After locating the line that contains "Instruction: Click the Σχόλιο" in the records below, write out exactly that line and each line after it through the one that contains "Image resolution: width=1876", and nothing else.

● ● ● ● ●

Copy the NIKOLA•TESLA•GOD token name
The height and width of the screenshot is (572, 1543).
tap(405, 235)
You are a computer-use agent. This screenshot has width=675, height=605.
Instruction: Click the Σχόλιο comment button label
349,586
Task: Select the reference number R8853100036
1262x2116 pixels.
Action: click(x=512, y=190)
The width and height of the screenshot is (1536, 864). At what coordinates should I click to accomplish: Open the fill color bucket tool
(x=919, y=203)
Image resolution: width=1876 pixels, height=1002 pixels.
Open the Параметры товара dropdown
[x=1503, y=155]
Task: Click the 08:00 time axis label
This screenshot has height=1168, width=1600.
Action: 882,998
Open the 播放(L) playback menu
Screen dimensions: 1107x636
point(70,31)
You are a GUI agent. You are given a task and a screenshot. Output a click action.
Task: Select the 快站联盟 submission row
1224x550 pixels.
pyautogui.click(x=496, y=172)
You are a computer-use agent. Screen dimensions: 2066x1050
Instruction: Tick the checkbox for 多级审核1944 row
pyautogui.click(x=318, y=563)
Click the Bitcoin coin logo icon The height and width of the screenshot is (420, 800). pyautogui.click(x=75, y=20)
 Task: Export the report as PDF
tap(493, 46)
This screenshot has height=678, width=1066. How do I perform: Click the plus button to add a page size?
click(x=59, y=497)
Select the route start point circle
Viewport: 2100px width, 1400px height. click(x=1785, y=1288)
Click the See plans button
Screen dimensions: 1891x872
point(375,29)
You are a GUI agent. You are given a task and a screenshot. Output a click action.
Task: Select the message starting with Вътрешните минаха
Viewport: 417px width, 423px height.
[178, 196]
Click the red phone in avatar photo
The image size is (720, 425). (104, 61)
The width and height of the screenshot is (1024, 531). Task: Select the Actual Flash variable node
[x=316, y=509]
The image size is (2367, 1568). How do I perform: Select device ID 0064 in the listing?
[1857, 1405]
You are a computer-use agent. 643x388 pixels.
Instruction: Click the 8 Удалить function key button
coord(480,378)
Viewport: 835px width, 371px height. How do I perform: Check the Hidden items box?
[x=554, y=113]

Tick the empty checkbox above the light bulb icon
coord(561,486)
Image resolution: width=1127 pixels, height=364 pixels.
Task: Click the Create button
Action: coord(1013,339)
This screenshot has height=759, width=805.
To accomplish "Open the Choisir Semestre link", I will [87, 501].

● ● ● ● ●

SOLUTION FOR THIS EXERCISE:
Instruction: Click the Σχόλιο comment button label
349,586
Task: Select the reference number R8853100036
1262x2116 pixels.
Action: click(x=512, y=190)
The width and height of the screenshot is (1536, 864). At what coordinates should I click to accomplish: Open the fill color bucket tool
(x=919, y=203)
Image resolution: width=1876 pixels, height=1002 pixels.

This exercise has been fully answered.